═══ Entries shown ═══

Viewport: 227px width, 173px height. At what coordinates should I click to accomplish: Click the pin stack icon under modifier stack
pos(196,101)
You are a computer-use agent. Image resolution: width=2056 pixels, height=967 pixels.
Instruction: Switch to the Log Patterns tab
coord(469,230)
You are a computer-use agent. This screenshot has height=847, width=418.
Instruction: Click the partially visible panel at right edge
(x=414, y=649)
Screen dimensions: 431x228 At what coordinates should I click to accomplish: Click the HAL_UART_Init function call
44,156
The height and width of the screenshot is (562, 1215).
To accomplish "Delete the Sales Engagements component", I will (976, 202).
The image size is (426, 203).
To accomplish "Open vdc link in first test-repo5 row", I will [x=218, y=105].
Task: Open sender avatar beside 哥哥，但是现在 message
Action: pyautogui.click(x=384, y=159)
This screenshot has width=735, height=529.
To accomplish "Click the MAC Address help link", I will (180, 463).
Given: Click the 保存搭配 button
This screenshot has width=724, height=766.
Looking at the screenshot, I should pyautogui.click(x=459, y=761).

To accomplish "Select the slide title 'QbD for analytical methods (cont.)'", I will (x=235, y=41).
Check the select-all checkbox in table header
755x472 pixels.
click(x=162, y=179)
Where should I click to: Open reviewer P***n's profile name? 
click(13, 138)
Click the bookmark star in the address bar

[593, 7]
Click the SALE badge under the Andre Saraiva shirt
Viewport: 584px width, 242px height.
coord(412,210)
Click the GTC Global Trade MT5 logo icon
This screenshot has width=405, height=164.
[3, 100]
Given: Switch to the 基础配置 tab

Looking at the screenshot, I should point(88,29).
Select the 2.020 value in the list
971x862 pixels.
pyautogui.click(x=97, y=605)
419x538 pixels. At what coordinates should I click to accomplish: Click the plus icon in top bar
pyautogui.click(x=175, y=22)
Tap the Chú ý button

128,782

═══

Restate the entire listing verbatim.

Viewport: 227px width, 173px height. At what coordinates should I click to accomplish: Click the pin stack icon under modifier stack
pos(196,101)
You are a computer-use agent. Image resolution: width=2056 pixels, height=967 pixels.
Instruction: Switch to the Log Patterns tab
coord(469,230)
You are a computer-use agent. This screenshot has height=847, width=418.
Instruction: Click the partially visible panel at right edge
(x=414, y=649)
Screen dimensions: 431x228 At what coordinates should I click to accomplish: Click the HAL_UART_Init function call
44,156
The height and width of the screenshot is (562, 1215).
To accomplish "Delete the Sales Engagements component", I will (976, 202).
The image size is (426, 203).
To accomplish "Open vdc link in first test-repo5 row", I will [x=218, y=105].
Task: Open sender avatar beside 哥哥，但是现在 message
Action: pyautogui.click(x=384, y=159)
This screenshot has width=735, height=529.
To accomplish "Click the MAC Address help link", I will (180, 463).
Given: Click the 保存搭配 button
This screenshot has width=724, height=766.
Looking at the screenshot, I should pyautogui.click(x=459, y=761).

To accomplish "Select the slide title 'QbD for analytical methods (cont.)'", I will (x=235, y=41).
Check the select-all checkbox in table header
755x472 pixels.
click(x=162, y=179)
Where should I click to: Open reviewer P***n's profile name? 
click(13, 138)
Click the bookmark star in the address bar

[593, 7]
Click the SALE badge under the Andre Saraiva shirt
Viewport: 584px width, 242px height.
coord(412,210)
Click the GTC Global Trade MT5 logo icon
This screenshot has width=405, height=164.
[3, 100]
Given: Switch to the 基础配置 tab

Looking at the screenshot, I should point(88,29).
Select the 2.020 value in the list
971x862 pixels.
pyautogui.click(x=97, y=605)
419x538 pixels. At what coordinates should I click to accomplish: Click the plus icon in top bar
pyautogui.click(x=175, y=22)
Tap the Chú ý button

128,782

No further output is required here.